» **QUOTED TEXT**:

3. Trace Analysis Update (JS)

   JS presented an update of the trace analysis work done at Jacobs
   University and the University of Twente. See the slides for the
   details of the presentation. Below are some questions that came up
   during the presentation.

   Q: You did observe SNMPv3 messages?

   A: Yes, but very sporadic; might have been an attempt to test if an
      agent supports SNMPv3

   Q: Were there responses to the SNMPv3 messages?

   A: I do not recall precisely, but I assume so

   Q: There were only very few informs in traces that use SNMPv2c

   A: Yes, it seems that GetBulk is a stronger incentive to switch to
      SNMPv2c in the traces we have collected so far.

   Q: Can we extrapolate in larger aspect?

   A: No, the data set is way too small for generalizations

   Q: Which applications were used?

   A: We didn't ask for this information, don't even know if we can expect
      operators to know

   Q: Operators should provide us with information what happened on the
      network during the trace collection period. It will be useful to
      capture what applications were used

   A: We want to identify communication patterns, without knowing
      which applications generated them. Note that we already try to
      track meta data but we do not necessarily expect it to be
      complete

   Q: Is the flow definition consistent with the IPFIX definition?

» **WHAT IS NEEDED**: According to the trace analysis notes, at which institutions was the trace analysis work done? The data is separate material and has no connection to the trace analysis notes.

» **INFORMATION PROVIDED**:
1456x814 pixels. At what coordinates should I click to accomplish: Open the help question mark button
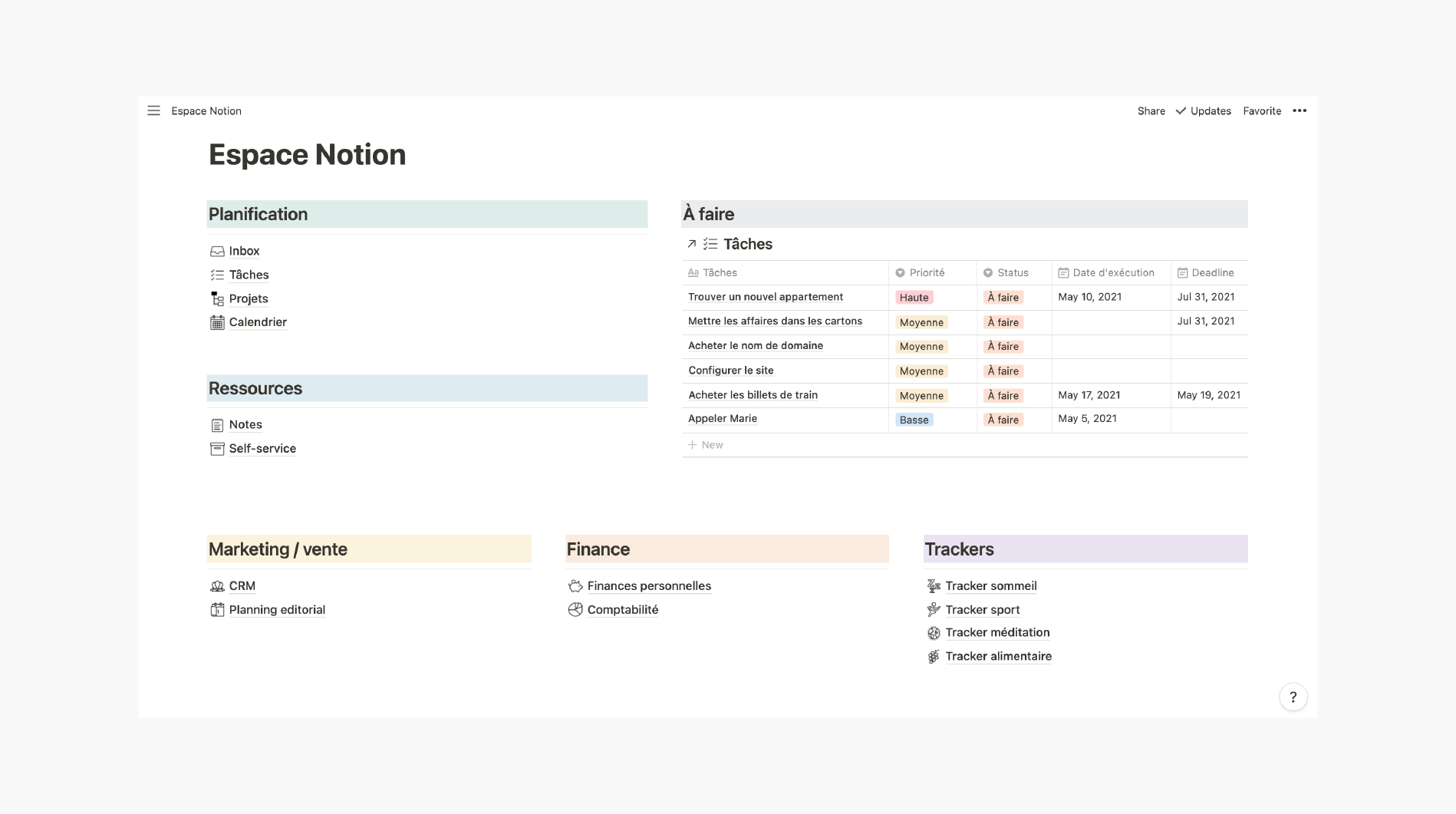[x=1293, y=697]
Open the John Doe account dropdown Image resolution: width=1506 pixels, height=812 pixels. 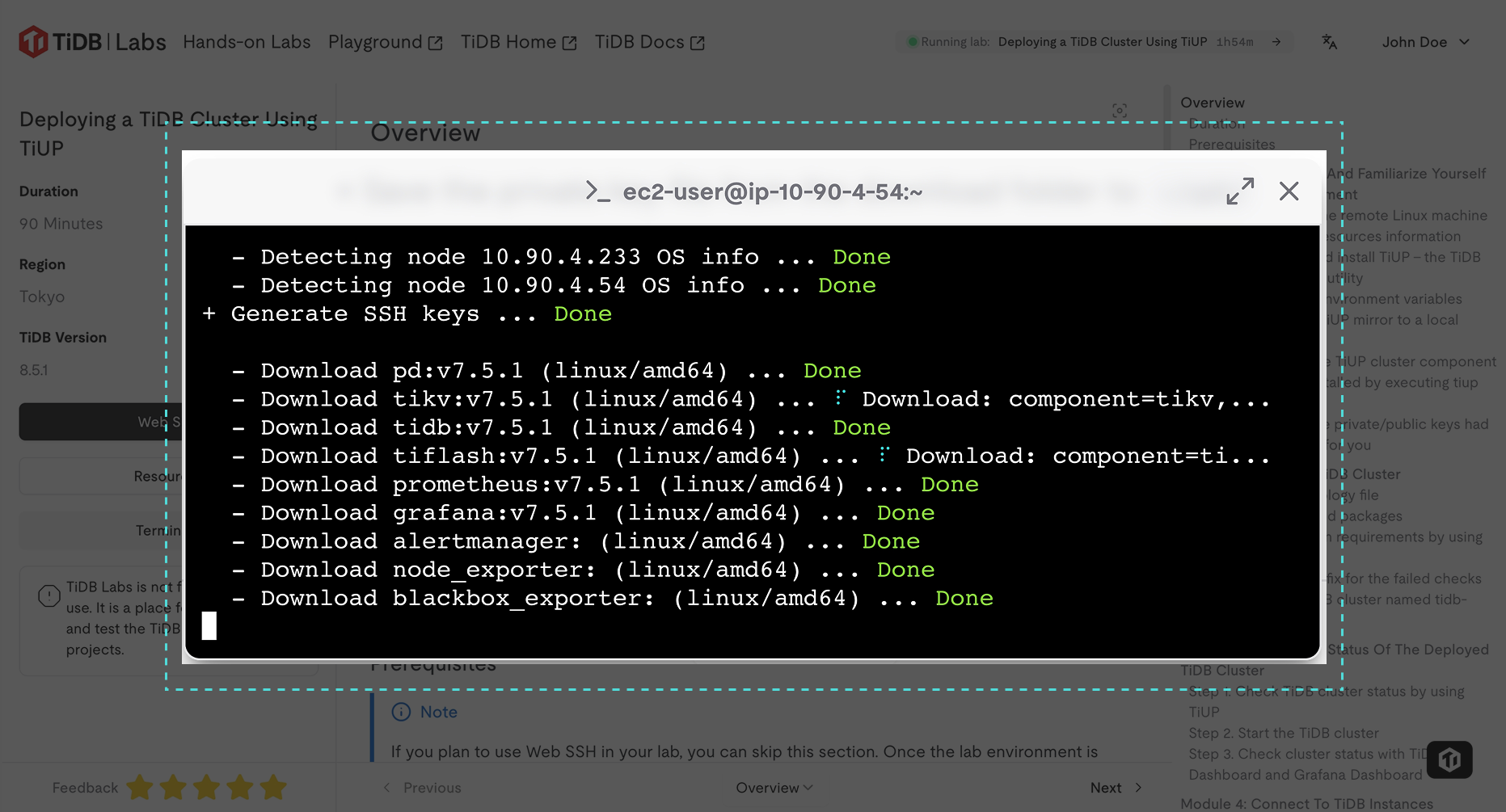1425,41
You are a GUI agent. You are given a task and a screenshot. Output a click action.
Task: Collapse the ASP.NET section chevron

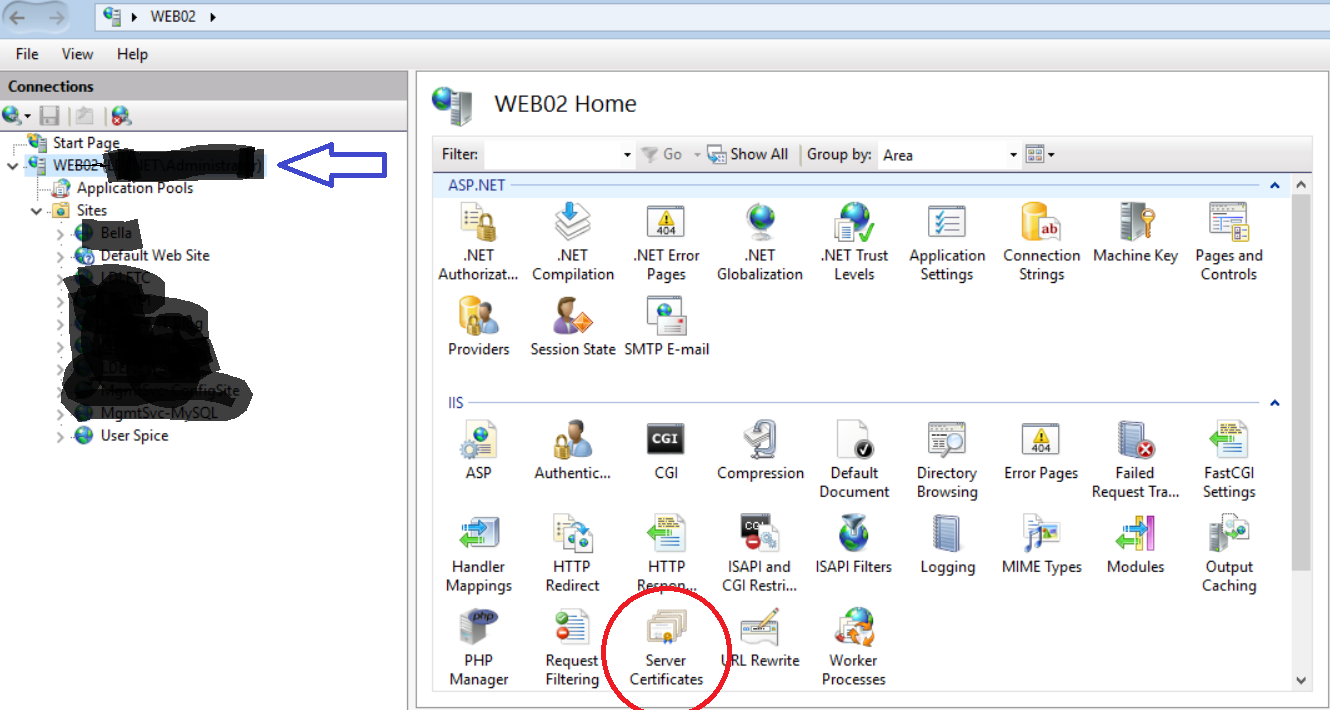1274,184
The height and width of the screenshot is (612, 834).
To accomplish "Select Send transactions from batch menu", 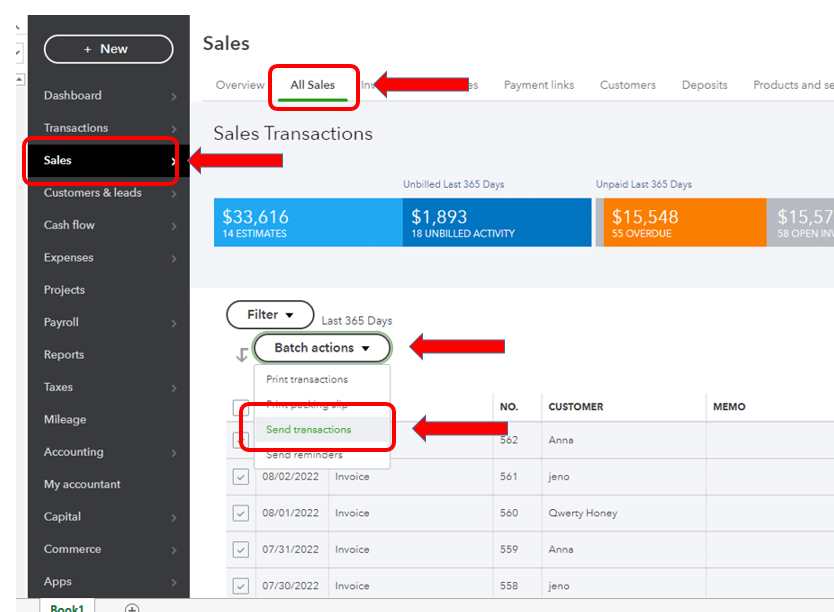I will click(309, 430).

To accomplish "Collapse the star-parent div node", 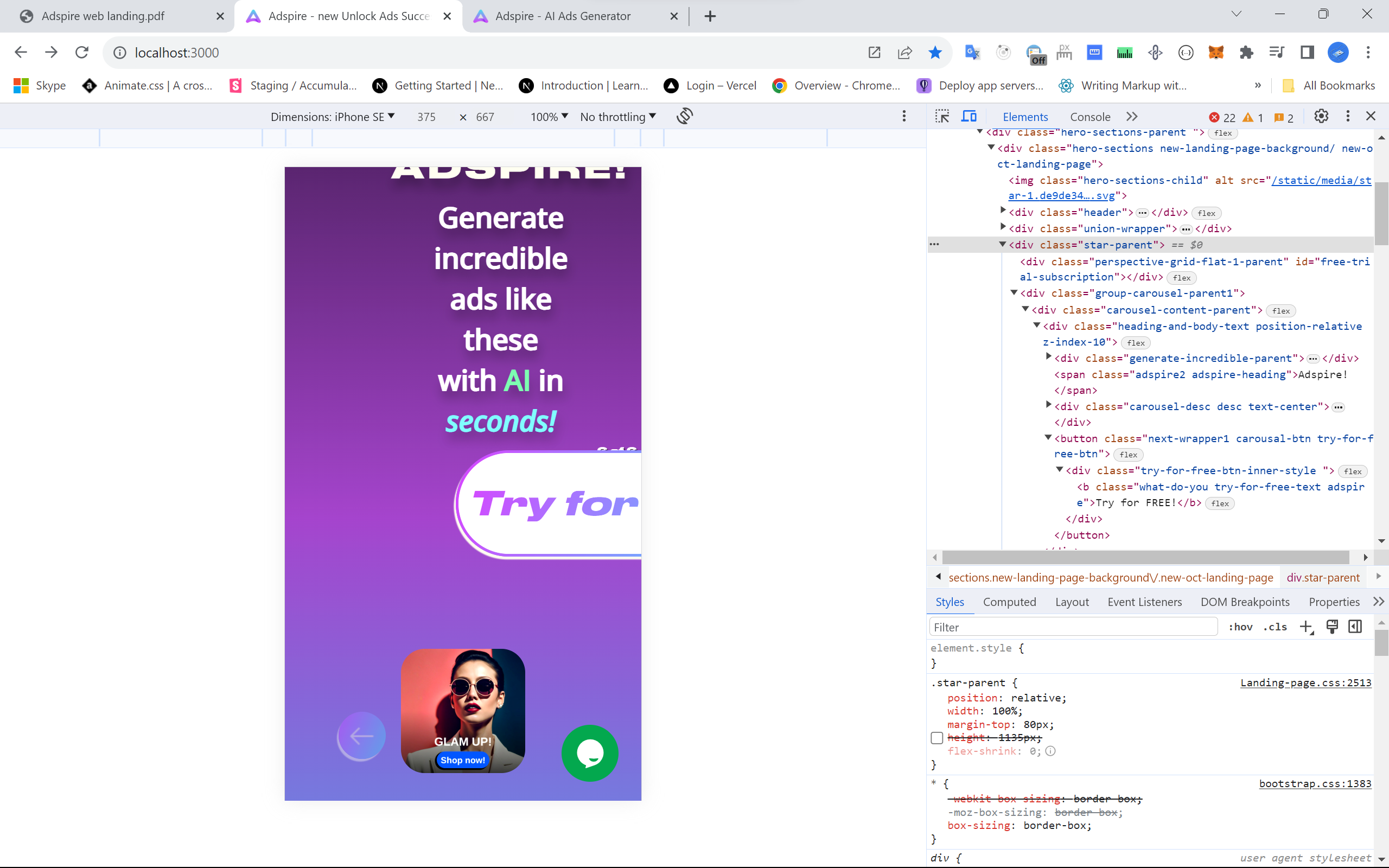I will click(1003, 245).
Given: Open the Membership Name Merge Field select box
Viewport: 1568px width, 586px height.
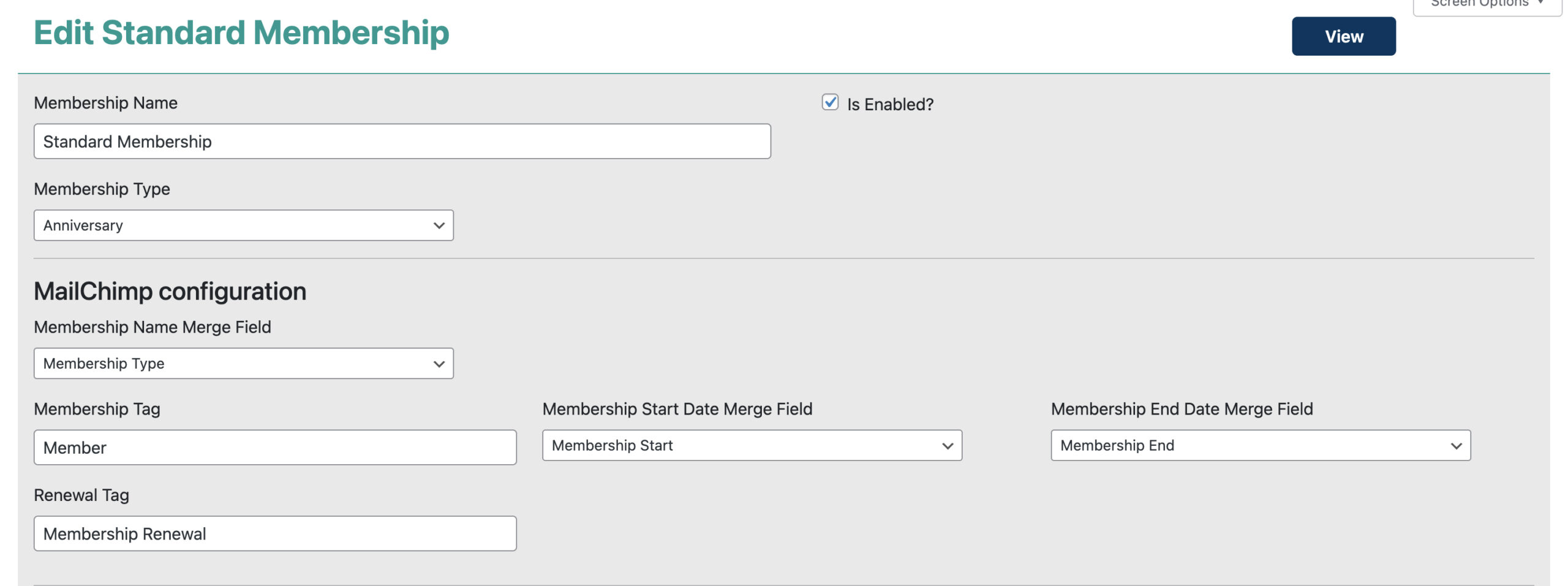Looking at the screenshot, I should [x=243, y=364].
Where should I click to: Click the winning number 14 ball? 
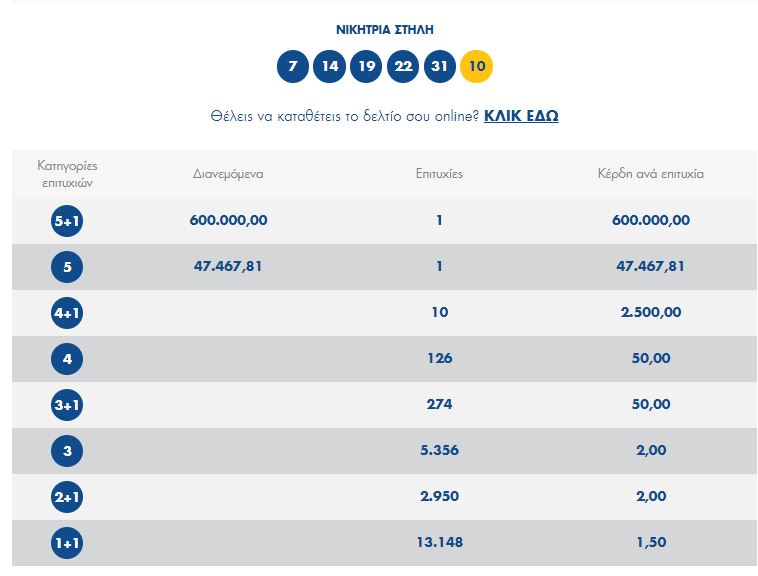[330, 67]
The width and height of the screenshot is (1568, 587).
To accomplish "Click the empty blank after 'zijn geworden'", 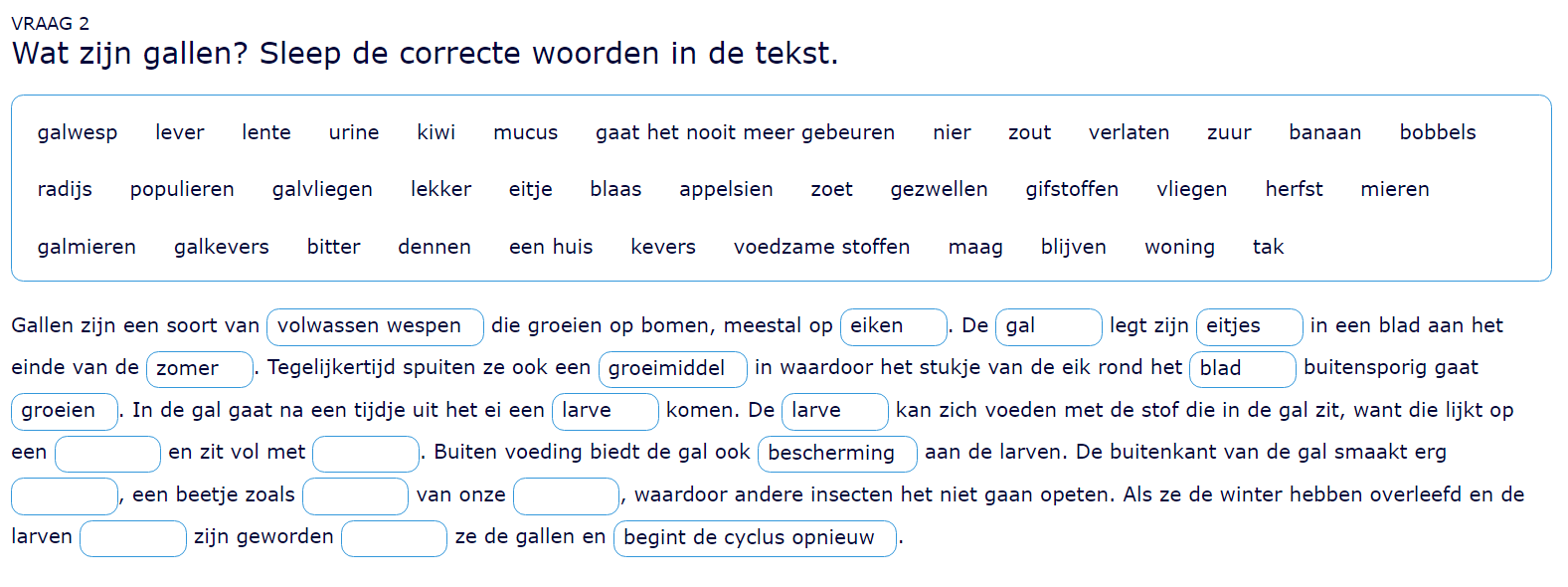I will tap(394, 538).
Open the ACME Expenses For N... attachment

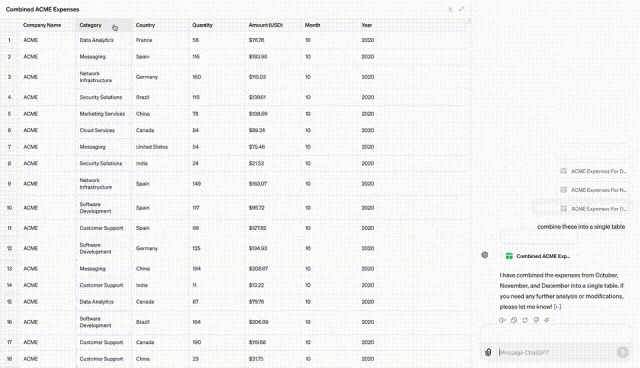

» **TASK OUTPUT**: At Jacobs University and the University of Twente.